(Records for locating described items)
--- begin ---
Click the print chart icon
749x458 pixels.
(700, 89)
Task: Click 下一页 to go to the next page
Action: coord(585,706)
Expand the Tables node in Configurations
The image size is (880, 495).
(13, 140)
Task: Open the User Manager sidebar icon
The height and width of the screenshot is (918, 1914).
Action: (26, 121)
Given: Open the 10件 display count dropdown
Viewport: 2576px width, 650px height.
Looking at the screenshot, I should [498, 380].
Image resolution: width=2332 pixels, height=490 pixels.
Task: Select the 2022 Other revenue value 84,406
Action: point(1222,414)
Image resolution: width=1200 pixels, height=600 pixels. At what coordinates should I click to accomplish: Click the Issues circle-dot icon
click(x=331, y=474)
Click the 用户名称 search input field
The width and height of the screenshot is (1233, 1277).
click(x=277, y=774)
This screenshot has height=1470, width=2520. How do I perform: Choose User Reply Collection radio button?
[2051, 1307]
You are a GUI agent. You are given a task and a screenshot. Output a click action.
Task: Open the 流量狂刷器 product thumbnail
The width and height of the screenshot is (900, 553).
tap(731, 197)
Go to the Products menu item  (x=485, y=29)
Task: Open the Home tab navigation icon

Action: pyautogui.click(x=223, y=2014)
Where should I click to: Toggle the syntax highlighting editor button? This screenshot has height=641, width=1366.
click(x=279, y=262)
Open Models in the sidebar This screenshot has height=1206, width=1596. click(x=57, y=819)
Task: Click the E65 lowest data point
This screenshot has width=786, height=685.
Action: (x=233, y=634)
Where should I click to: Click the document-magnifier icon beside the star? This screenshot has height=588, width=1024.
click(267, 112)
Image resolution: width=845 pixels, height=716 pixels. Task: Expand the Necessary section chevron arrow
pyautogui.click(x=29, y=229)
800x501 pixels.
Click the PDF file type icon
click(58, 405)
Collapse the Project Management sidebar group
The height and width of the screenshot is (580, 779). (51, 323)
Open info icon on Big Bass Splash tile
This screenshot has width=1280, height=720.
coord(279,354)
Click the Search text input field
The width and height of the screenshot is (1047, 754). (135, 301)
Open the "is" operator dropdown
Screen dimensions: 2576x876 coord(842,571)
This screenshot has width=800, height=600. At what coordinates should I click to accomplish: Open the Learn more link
--- end ---
*EXERCISE INSTRUCTIONS*
Reproduce every line of the data above verbatim.

*THE ANSWER*
Click the print chart icon
749x458 pixels.
(700, 89)
Task: Click 下一页 to go to the next page
Action: coord(585,706)
Expand the Tables node in Configurations
The image size is (880, 495).
(13, 140)
Task: Open the User Manager sidebar icon
The height and width of the screenshot is (918, 1914).
Action: (26, 121)
Given: Open the 10件 display count dropdown
Viewport: 2576px width, 650px height.
Looking at the screenshot, I should [498, 380].
Image resolution: width=2332 pixels, height=490 pixels.
Task: Select the 2022 Other revenue value 84,406
Action: point(1222,414)
Image resolution: width=1200 pixels, height=600 pixels. At what coordinates should I click to accomplish: Click the Issues circle-dot icon
click(x=331, y=474)
Click the 用户名称 search input field
The width and height of the screenshot is (1233, 1277).
click(x=277, y=774)
This screenshot has height=1470, width=2520. How do I perform: Choose User Reply Collection radio button?
[2051, 1307]
You are a GUI agent. You are given a task and a screenshot. Output a click action.
Task: Open the 流量狂刷器 product thumbnail
The width and height of the screenshot is (900, 553).
tap(731, 197)
Go to the Products menu item  (x=485, y=29)
Task: Open the Home tab navigation icon

Action: pyautogui.click(x=223, y=2014)
Where should I click to: Toggle the syntax highlighting editor button? This screenshot has height=641, width=1366.
click(x=279, y=262)
Open Models in the sidebar This screenshot has height=1206, width=1596. click(x=57, y=819)
Task: Click the E65 lowest data point
This screenshot has width=786, height=685.
Action: (x=233, y=634)
Where should I click to: Click the document-magnifier icon beside the star? This screenshot has height=588, width=1024.
click(267, 112)
Image resolution: width=845 pixels, height=716 pixels. Task: Expand the Necessary section chevron arrow
pyautogui.click(x=29, y=229)
800x501 pixels.
Click the PDF file type icon
click(58, 405)
Collapse the Project Management sidebar group
The height and width of the screenshot is (580, 779). (51, 323)
Open info icon on Big Bass Splash tile
This screenshot has width=1280, height=720.
coord(279,354)
Click the Search text input field
The width and height of the screenshot is (1047, 754). (135, 301)
Open the "is" operator dropdown
Screen dimensions: 2576x876 coord(842,571)
This screenshot has width=800, height=600. At what coordinates should I click to accomplish: Open the Learn more link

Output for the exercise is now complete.